Alien invasive species impact, and will continue to impact forests and the forest sector. The impact will be felt not only at the biological level, through technical responses to invasiveness, but also at policy, regulatory and trade levels. While the forest sector has long been considered a “victim”, there is growing evidence of and attention to its contribution to invasiveness.
A major part of the solution to the problem of alien invasive species will come from local and national actions with regards to early warning systems, eradication and control attempts as well as increased awareness and political pressure (Mooney and Hobbs, 2000). The other part of the solution requires bilateral, regional and international efforts, since the issue of alien invasive species is global in scope. Numerous international and regional programmes and instruments, binding and nonbinding, have been developed to address the problem of alien invasive species, some with direct or indirect implications for forests and the forest sector (Annex 3). In order to reduce the impacts of alien invasive species on the forest sector, in particular, it has been recommended that the issue be better integrated into existing sustainable forestry frameworks such as the Montréal Process and forest certification programmes (Chornesky et al., 2005).
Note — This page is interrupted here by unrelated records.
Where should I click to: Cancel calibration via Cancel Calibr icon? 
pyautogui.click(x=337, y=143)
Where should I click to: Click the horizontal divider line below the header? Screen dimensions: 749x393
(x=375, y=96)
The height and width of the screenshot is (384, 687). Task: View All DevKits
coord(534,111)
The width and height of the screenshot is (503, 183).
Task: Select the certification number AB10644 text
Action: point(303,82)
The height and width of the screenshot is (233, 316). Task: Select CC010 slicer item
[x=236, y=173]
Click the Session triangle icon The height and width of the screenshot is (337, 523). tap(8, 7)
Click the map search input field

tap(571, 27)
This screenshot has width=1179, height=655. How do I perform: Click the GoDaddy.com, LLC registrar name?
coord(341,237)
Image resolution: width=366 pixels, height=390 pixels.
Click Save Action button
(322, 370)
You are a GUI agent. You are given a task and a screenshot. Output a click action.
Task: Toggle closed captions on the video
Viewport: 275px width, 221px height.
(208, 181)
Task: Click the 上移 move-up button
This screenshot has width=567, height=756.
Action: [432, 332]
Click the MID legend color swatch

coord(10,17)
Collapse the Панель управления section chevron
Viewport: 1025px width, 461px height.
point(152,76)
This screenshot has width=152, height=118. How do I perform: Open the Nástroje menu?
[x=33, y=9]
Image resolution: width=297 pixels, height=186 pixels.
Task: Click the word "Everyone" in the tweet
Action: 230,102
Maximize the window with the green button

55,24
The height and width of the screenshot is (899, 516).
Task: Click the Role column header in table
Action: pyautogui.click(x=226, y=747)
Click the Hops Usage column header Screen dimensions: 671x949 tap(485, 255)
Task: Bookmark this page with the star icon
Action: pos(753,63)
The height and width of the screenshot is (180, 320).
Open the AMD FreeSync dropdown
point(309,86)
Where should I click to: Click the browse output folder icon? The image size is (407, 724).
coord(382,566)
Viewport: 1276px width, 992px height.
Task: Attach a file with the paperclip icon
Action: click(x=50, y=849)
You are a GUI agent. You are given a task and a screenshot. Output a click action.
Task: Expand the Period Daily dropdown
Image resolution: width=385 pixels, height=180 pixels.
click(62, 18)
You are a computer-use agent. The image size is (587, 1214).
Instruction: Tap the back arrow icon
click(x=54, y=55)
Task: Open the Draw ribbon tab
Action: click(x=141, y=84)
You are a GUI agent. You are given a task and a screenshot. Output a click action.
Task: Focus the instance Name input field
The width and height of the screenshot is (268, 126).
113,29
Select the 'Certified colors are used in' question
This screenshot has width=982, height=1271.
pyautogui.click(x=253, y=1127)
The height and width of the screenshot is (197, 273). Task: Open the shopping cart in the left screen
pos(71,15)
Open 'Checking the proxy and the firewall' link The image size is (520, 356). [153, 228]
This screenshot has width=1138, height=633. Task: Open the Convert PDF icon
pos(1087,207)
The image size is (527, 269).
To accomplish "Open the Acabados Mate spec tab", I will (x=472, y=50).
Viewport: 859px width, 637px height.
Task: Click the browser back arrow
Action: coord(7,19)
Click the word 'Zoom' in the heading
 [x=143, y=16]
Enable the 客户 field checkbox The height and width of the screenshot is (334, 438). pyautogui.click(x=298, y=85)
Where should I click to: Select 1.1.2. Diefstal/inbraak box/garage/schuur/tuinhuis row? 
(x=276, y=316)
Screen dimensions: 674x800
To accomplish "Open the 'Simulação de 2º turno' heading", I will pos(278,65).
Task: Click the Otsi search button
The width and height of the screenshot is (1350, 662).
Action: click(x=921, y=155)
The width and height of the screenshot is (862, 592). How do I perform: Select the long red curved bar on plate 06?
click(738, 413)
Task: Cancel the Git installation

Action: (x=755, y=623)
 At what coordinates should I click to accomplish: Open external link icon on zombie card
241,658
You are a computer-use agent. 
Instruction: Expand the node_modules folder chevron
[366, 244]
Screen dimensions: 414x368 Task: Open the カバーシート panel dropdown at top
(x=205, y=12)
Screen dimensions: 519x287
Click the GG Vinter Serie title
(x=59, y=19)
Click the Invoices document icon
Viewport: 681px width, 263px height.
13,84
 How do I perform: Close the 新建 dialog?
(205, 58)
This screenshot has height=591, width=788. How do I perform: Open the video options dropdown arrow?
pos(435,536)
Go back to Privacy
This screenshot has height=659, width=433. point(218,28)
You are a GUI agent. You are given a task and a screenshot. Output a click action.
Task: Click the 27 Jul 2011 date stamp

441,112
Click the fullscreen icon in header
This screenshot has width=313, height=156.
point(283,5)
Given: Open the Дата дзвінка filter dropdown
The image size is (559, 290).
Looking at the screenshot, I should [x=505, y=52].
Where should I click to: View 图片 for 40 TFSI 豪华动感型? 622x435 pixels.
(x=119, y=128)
An interdisciplinary approach is needed to fully understand, prevent and reduce the harmful effects of alien invasive species – one that incorporates biological, ecological and social sciences, economics, policy analysis, decision sciences, informatics and engineering (Mooney and Hobbs, 2000; FAO, 2003; Chornesky et al., 2005).
Clearly, alien invasive species are serious threats to forests and the forest sector. It is also clear that introduced species have many positive impacts on the forest sector and to sustainable development in general. Such conflicts of interest require a balanced analysis of the costs and benefits of the introduction of alien species which will help strengthen policy and management decisions, in particular those dealing with international trade and pest suppression efforts (de Wit, Crookes and van Wilgen 2001; Chornesky et al., 2005).